---- SOURCE RECORDS
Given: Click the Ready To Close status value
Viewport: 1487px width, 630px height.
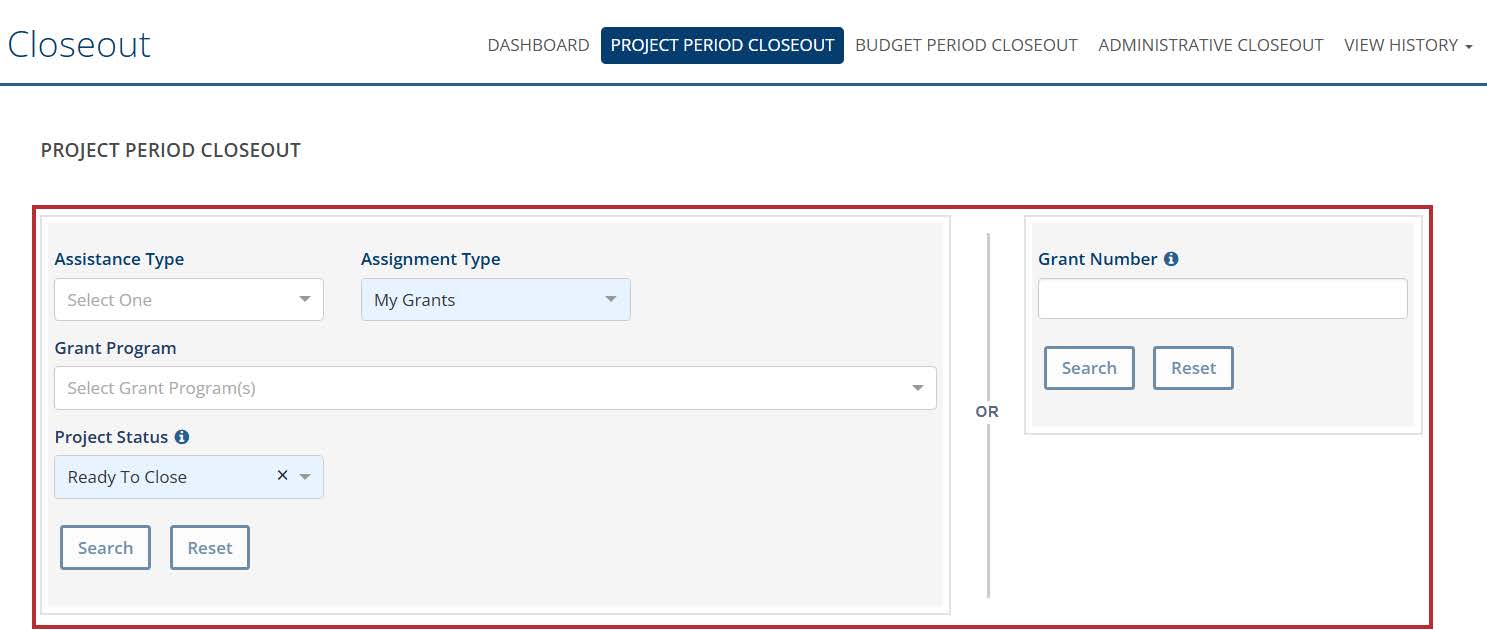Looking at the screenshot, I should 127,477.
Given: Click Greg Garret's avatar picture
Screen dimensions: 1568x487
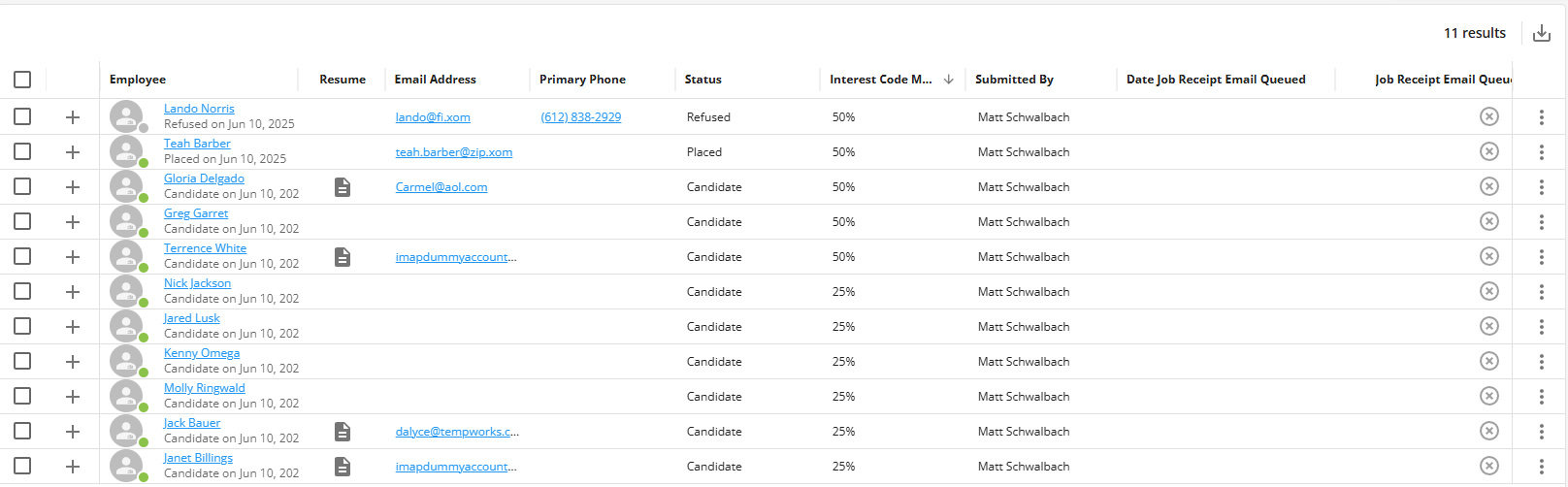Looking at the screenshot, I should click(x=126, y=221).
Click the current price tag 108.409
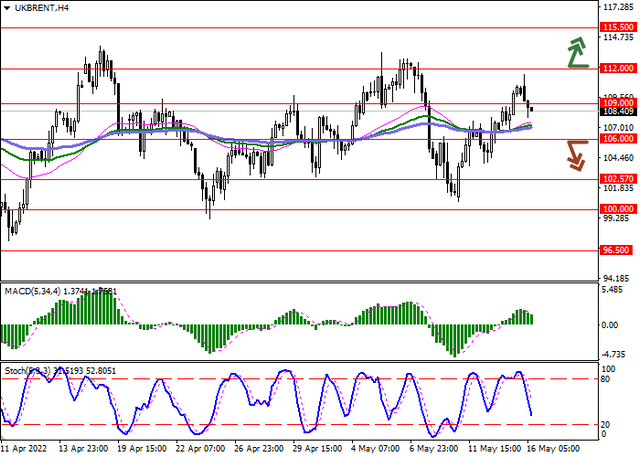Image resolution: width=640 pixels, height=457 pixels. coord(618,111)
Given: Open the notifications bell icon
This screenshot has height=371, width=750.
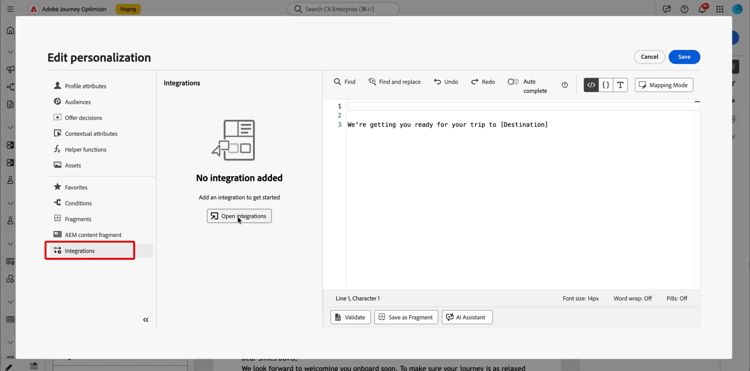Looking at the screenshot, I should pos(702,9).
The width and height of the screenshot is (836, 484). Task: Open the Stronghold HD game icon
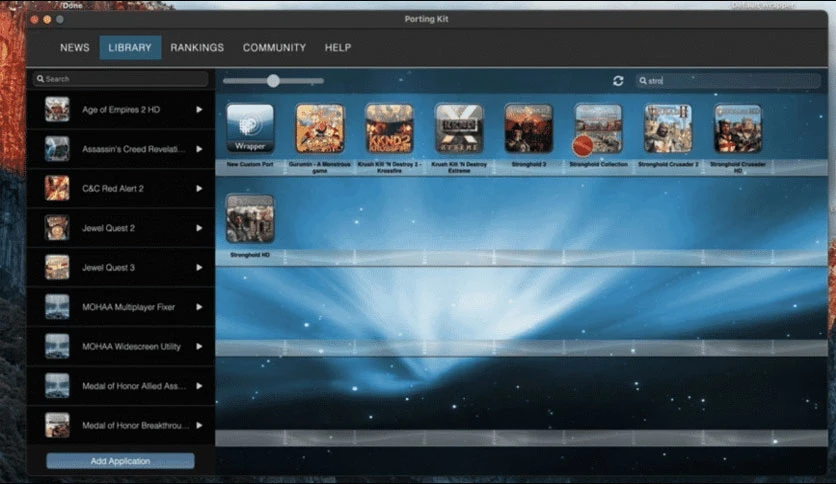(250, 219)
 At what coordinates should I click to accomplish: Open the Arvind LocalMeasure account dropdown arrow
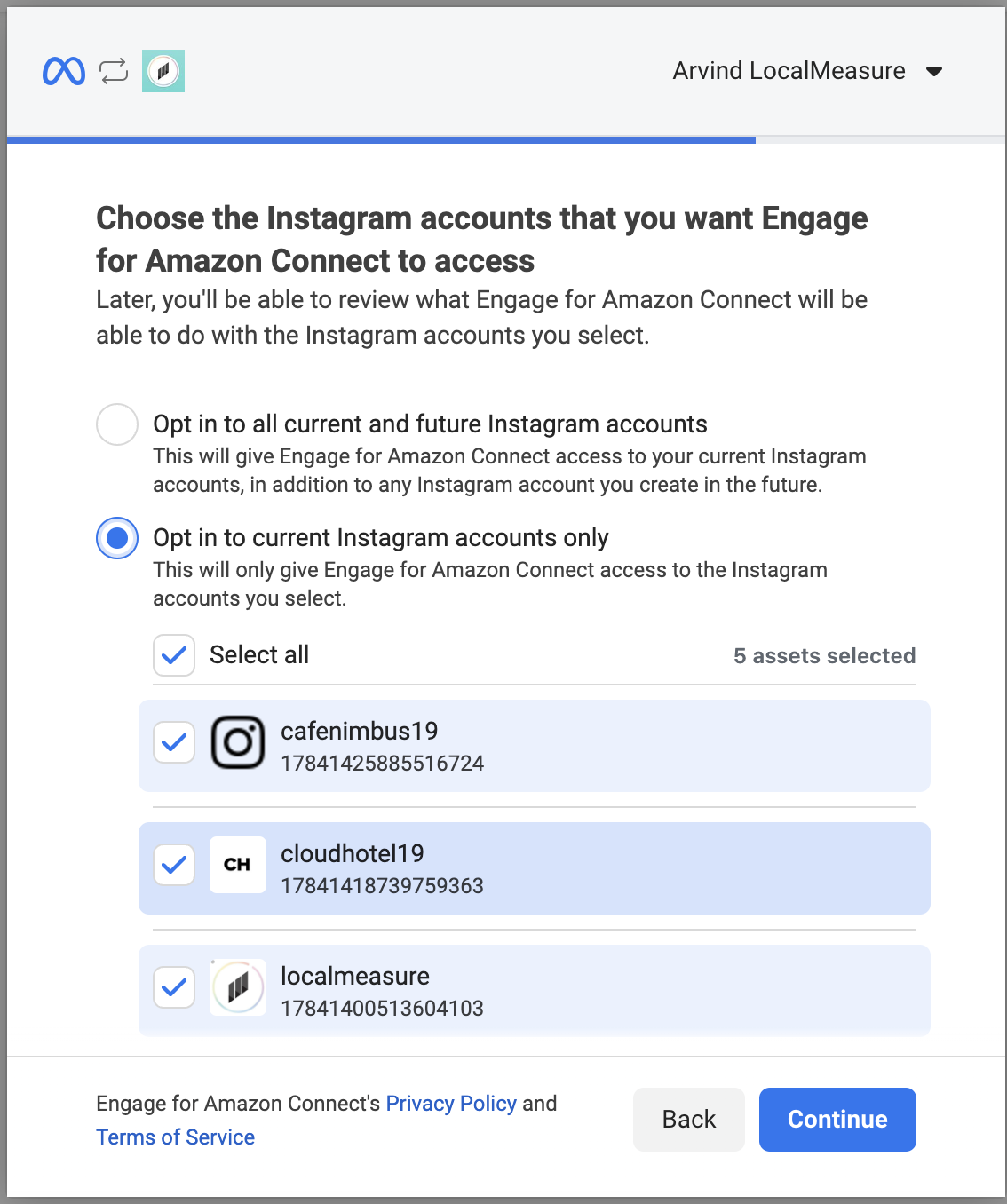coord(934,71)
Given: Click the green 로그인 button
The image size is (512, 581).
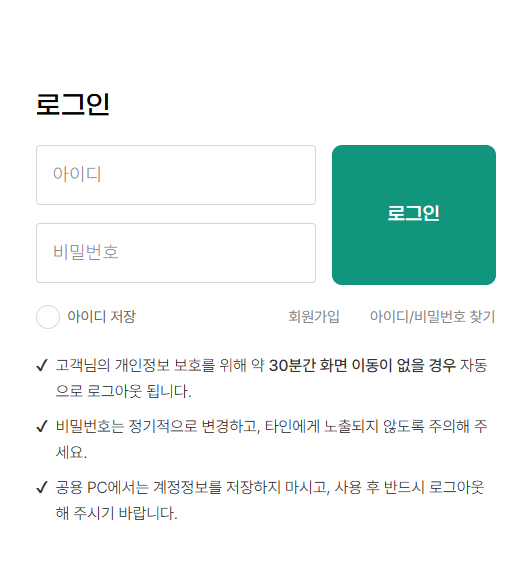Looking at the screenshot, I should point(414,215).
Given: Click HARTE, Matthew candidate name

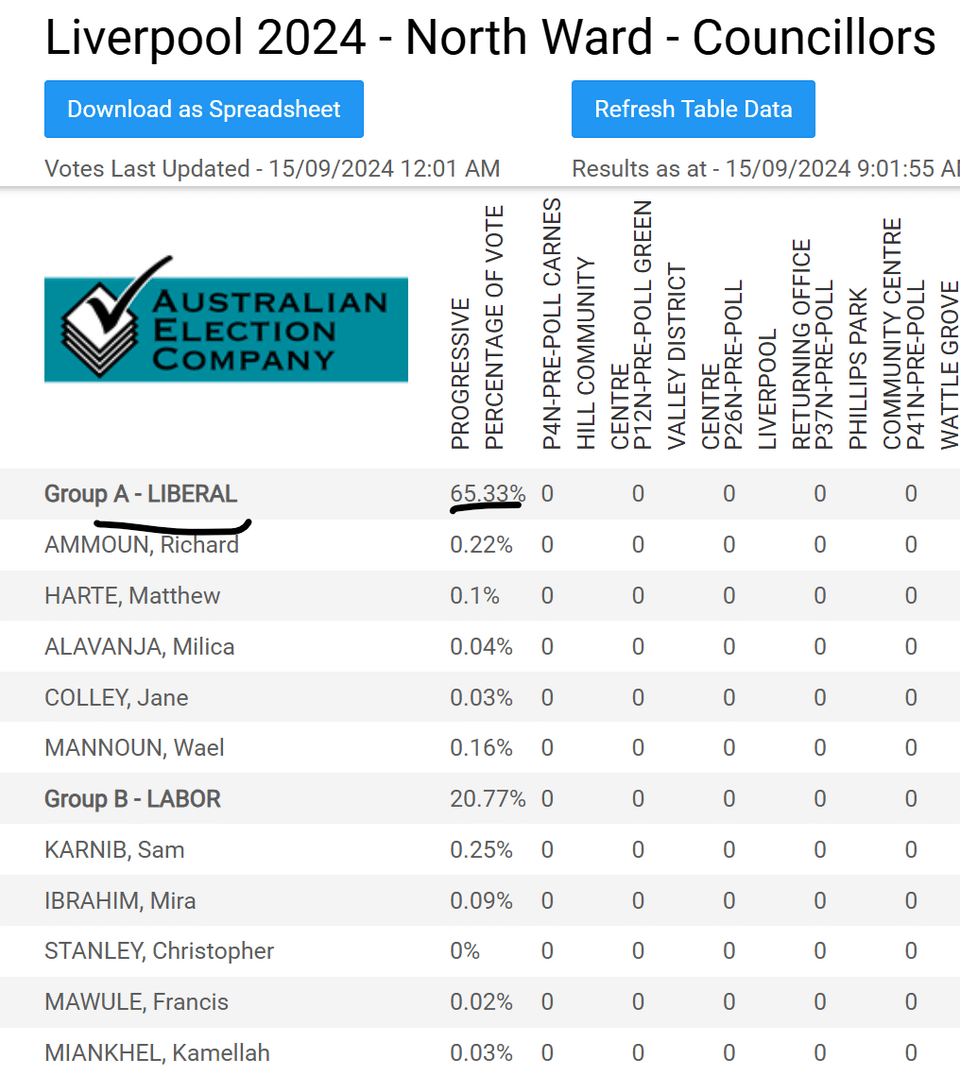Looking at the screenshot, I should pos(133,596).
--------
Write out again exactly the lines from the start of the data above through the line containing "Given: Click the green 로그인 button", inclusive, excluding any pictures.

Given: Click the Ready To Close status value
Viewport: 1487px width, 630px height.
Looking at the screenshot, I should 127,477.
Given: Click Greg Garret's avatar picture
Screen dimensions: 1568x487
Looking at the screenshot, I should click(x=126, y=221).
Click the current price tag 108.409
Image resolution: width=640 pixels, height=457 pixels. coord(618,111)
Given: Open the notifications bell icon
This screenshot has height=371, width=750.
Looking at the screenshot, I should pos(702,9).
The width and height of the screenshot is (836, 484). Task: Open the Stronghold HD game icon
(250, 219)
 At what coordinates should I click to accomplish: Open the Arvind LocalMeasure account dropdown arrow
coord(934,71)
Given: Click the green 로그인 button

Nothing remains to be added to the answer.